In a new study, researchers have identified a very early marker of cardiac damage in patients undergoing therapy with anthracyclines, a family of drugs commonly used to treat cancer.
This finding could help develop the early diagnosis of the cardiotoxicity linked to this group of widely used chemotherapy drugs.
The research was conducted by a team at the Centro Nacional de Investigaciones Cardiovasculares (CNIC).
Every year, 4 million new cases of cancer are diagnosed in Europe.
Advances in cancer treatment sometimes come at the cost of major adverse effects, and one of the most prominent is cardiotoxicity.
Previous research has shown that myocardial toxicity affects as many as 25% of patients undergoing treatment with commonly used anticancer drugs.
The effects of this damage can be severe, condemning the cancer survivor to chronic heart disease and even causing premature death.
In the study, animals received increasing doses of the anthracycline drug doxorubicin over 10 weeks.
This strategy allowed the accumulation of the drug in the heart muscle without major exposure of other organs.
The team used the sophisticated latest-generation magnetic resonance imaging technology available at the CNIC.
They were able to study a range of parameters on a weekly basis, and thus identify indicators of damage much earlier than changes in any of the markers used in current clinical practice.

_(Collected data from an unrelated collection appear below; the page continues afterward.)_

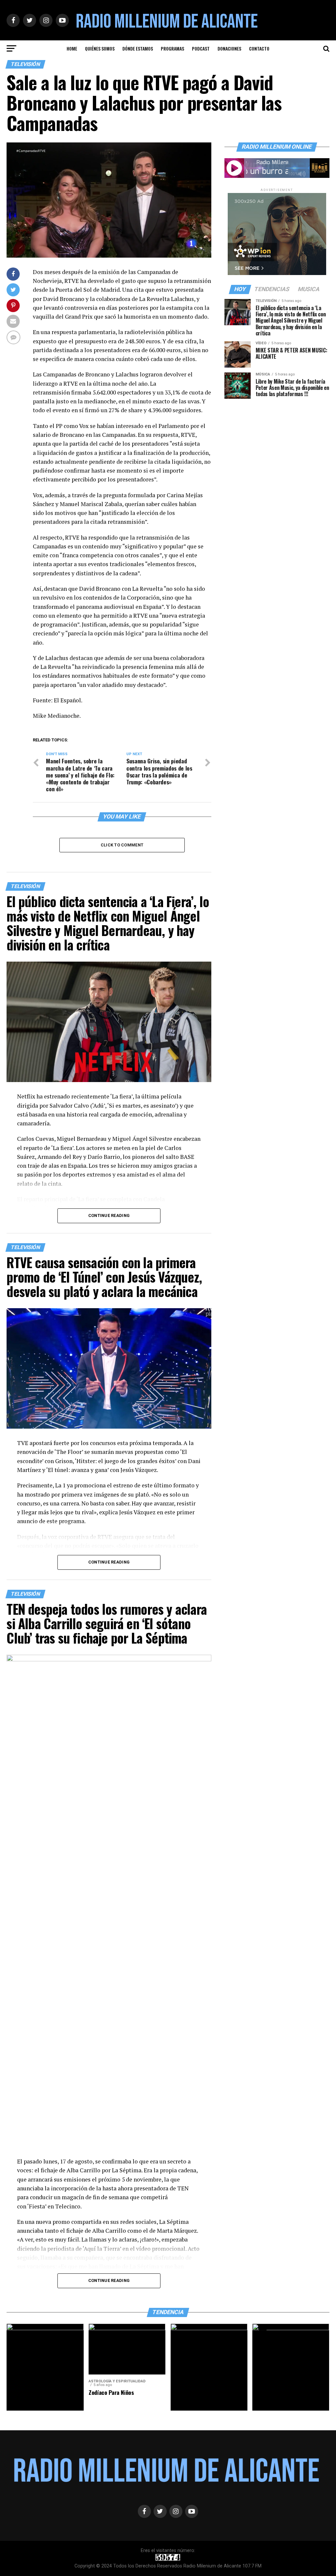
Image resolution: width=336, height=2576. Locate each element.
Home (72, 48)
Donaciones (229, 48)
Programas (172, 48)
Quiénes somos (100, 48)
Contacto (259, 48)
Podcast (201, 48)
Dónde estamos (137, 48)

The study confirms that T2 mapping is altered much earlier than any other known parameter in current use, occurring even before any local or regional alterations to cardiac contractility.
The availability of such an early cardiotoxicity marker could help physicians identify patients who tolerate anthracycline treatment even at high doses.
While these results are very promising, the team emphasized that they await confirmation in patients.
The research team has already launched a clinical study in collaboration with the Hospital Universitario Fundación Jiménez Díaz.
This study forms part of the MATRIX project, which aims to develop innovative treatments for the cardiotoxicity associated with cancer.
The results of the current study may help to prevent the severe secondary effects experienced by cancer patients receiving chemotherapy.
Moreover, it may also open the way to new therapies based on mitochondrial transplantation.
The study is published in the Journal of the American College of Cardiology (JACC).